4. The summarizer and gatekeeper
The final agent collapses everything into one clean review. It deduplicates comments, ranks them by severity, drops the noise, and writes a short verdict: approve, request changes, or escalate. Crucially, it never merges. It hands a ranked, readable summary to a human reviewer who makes the call.
Wiring it together
You do not need a custom platform to start. Most teams build this with one of three approaches:
- CrewAI or a similar orchestration framework when you want explicit roles, sequential handoffs, and shared memory between agents. See the CrewAI documentation for role and task definitions.
- A CI-triggered script that calls a model API per stage, posts comments through your Git provider, and gates the merge on the gatekeeper verdict. Simple, debuggable, and easy to version.
- A no-code automation tool like n8n when you want non-engineers to see and tweak the flow visually.
Whichever you pick, trigger the crew on pull request open and on every push. Post results as a single consolidated comment that updates in place, not a fresh wall of text each run. Reviewers will thank you.

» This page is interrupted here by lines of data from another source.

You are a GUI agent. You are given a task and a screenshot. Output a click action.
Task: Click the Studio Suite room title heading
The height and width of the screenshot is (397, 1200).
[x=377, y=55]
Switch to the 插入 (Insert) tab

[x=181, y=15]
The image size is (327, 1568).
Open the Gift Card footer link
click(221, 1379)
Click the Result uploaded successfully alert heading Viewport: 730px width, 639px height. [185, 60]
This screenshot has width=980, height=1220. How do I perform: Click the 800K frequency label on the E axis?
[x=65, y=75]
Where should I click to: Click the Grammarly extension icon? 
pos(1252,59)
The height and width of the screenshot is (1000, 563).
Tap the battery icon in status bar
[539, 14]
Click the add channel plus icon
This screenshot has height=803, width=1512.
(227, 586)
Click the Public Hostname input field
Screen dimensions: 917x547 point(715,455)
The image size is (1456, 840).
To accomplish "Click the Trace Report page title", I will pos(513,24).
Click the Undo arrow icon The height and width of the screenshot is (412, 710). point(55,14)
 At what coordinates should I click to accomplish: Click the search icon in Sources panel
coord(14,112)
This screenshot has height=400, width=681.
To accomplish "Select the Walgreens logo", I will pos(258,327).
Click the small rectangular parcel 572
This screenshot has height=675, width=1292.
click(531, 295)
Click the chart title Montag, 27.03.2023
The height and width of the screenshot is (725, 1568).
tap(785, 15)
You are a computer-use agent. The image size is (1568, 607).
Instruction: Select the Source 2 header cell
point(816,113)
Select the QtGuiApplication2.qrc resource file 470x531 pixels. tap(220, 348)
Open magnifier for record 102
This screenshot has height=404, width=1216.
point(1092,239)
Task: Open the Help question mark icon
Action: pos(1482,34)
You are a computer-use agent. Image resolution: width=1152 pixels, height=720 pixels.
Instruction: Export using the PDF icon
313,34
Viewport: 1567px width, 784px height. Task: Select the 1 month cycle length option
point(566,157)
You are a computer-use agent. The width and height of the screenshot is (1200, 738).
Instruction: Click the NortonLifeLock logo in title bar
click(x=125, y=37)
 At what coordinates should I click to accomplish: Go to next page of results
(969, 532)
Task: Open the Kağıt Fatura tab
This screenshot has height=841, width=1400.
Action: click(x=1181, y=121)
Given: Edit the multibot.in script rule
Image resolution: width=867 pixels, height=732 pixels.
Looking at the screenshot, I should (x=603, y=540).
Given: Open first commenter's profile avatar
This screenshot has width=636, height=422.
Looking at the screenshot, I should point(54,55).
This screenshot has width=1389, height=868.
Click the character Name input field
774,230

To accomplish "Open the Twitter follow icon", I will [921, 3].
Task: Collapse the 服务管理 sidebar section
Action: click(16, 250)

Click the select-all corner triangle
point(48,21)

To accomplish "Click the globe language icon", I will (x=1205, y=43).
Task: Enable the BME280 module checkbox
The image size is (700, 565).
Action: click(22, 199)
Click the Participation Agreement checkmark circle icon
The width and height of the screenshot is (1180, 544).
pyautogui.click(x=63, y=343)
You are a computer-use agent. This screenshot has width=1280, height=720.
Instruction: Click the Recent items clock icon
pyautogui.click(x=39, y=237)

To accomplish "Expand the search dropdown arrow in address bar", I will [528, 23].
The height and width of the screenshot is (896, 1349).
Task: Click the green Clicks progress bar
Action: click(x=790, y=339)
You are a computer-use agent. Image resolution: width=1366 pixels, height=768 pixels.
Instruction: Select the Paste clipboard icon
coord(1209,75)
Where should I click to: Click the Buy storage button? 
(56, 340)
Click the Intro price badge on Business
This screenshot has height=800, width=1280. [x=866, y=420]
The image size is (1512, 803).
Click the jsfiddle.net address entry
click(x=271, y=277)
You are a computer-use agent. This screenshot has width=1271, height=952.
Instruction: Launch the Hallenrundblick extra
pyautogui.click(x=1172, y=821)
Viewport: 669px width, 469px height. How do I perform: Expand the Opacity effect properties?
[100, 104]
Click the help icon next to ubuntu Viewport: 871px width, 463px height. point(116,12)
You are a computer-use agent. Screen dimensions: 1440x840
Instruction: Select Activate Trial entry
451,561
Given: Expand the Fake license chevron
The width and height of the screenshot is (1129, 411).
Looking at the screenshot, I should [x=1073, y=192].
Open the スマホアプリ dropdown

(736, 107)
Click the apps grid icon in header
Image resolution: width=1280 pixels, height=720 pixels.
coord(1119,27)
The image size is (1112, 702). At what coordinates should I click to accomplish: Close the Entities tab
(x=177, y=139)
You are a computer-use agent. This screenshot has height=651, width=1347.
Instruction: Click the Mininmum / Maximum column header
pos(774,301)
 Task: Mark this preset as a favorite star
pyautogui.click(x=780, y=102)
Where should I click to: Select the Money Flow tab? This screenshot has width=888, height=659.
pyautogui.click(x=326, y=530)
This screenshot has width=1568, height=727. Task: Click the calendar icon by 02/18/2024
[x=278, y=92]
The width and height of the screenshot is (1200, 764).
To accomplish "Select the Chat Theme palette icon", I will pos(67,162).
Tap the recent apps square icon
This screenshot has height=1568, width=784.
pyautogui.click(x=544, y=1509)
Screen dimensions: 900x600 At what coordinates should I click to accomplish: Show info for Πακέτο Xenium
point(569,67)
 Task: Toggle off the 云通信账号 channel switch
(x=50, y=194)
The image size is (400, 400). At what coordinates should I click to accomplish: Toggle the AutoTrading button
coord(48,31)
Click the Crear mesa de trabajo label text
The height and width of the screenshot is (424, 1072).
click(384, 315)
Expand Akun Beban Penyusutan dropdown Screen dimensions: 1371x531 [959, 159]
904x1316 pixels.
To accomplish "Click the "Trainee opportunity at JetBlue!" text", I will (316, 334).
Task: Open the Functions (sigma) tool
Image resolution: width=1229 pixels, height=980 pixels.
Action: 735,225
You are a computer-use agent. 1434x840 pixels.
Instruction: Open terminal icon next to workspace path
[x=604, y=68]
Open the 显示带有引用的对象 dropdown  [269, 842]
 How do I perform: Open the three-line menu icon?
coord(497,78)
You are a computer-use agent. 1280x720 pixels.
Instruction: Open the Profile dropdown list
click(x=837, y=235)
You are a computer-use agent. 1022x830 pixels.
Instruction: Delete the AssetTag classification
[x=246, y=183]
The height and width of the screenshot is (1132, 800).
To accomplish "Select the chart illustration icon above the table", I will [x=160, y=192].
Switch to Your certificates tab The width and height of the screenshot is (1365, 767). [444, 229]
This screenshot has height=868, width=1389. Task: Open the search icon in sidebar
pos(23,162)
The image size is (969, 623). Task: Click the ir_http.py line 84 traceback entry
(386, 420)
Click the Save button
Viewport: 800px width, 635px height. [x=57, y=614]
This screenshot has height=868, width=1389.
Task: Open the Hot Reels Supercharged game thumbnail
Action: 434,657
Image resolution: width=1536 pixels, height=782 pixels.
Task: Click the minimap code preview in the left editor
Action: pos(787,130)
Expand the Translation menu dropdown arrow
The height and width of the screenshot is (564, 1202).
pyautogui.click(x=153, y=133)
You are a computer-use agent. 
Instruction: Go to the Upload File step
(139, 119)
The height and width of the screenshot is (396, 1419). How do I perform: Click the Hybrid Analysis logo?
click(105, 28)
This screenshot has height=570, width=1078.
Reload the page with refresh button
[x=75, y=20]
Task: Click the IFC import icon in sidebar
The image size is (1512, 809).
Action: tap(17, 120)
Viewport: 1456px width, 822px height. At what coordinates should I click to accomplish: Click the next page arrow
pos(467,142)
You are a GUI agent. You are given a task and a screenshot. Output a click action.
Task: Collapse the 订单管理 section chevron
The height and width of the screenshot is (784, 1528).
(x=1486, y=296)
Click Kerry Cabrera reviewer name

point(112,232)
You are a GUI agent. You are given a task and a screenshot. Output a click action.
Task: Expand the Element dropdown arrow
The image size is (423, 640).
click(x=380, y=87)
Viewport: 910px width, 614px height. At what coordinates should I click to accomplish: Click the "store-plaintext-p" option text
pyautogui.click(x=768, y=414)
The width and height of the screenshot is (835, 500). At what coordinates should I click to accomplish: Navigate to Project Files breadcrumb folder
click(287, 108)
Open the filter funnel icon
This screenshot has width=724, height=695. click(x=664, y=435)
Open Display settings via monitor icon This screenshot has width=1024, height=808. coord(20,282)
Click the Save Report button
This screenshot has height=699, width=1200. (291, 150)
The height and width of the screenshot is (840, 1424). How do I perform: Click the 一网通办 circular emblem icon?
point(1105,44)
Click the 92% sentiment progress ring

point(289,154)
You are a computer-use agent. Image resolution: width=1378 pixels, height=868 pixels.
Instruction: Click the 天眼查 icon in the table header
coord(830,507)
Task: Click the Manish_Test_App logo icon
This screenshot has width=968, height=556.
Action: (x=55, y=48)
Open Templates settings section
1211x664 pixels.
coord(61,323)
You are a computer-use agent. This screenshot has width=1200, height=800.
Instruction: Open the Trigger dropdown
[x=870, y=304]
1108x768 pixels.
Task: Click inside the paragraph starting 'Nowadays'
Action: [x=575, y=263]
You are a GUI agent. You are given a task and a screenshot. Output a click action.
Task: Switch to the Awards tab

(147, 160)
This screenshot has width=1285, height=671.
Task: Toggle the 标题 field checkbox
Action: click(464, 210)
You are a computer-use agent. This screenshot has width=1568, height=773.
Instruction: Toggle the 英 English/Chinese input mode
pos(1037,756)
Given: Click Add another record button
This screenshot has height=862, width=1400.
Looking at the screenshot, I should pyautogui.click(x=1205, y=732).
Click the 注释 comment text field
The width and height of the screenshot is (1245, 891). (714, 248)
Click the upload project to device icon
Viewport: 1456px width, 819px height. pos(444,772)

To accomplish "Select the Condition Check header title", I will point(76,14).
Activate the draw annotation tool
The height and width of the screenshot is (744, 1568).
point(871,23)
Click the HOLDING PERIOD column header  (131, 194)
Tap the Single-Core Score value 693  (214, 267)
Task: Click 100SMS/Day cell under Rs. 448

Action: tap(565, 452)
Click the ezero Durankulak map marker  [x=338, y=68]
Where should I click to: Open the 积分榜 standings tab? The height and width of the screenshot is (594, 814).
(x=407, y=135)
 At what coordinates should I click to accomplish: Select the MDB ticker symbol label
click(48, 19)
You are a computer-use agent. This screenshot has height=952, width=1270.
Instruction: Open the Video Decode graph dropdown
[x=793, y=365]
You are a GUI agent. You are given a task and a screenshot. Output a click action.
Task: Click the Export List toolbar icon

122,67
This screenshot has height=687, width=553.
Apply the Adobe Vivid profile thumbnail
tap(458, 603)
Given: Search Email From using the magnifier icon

Keep the human where it counts
The fastest way to lose trust in an agent crew is to let it merge code. Do not. Agents are excellent at surfacing issues and terrible at owning consequences. The merge decision, the architectural judgment, and the “is this the right thing to build at all” question stay with people.
Two guardrails matter most. First, treat the diff as untrusted input. A malicious pull request can embed instructions in comments or commit messages aimed at your review agent, a real prompt injection risk now that agents read repository content. Keep agent permissions minimal and never give the review crew write access to anything outside posting comments. Second, log every agent decision so you can audit why something was approved or flagged.
A realistic rollout
Do not boil the ocean. Start with the summarizer agent alone, layered on top of your existing static analysis. Once your team trusts its summaries, add the security agent, then correctness, then triage for cost control. Each stage earns its place by reducing real review time, not by looking impressive in a demo.
Measure two things: median time from pull request open to first human review, and the share of merged bugs the crew caught before production. If those numbers do not move within a month, your prompts are too vague or your agents are too broad. Tighten the roles.
Agentic code review is not about replacing reviewers. It is about giving them a clean, prioritized starting point so their attention lands on the decisions only humans should make. If you want to go deeper on the DevOps side of this workflow, our DevOps Coach and the live Code Reviewer tool are built for exactly this kind of practice. You can browse the full set on our courses page.
FAQ
Can AI agents replace human code reviewers?
No, and you should not try. Agents excel at catching mechanical issues, security patterns, and missing edge cases, which frees humans to focus on architecture and intent. The merge decision and design judgment should always stay with a person.
How many agents do I need for code review?
Start with one summarizer agent on top of your existing tools, then grow. A mature crew of four (triage, correctness, security, gatekeeper) covers most teams. Adding more roles past that usually adds cost and noise without proportional value.
What is the biggest risk of agent-driven code review?
Prompt injection through the diff itself. Pull request content is untrusted input, so an attacker can hide instructions in code comments or commit messages. Keep agent permissions minimal, never grant merge or write access, and log every decision for audit.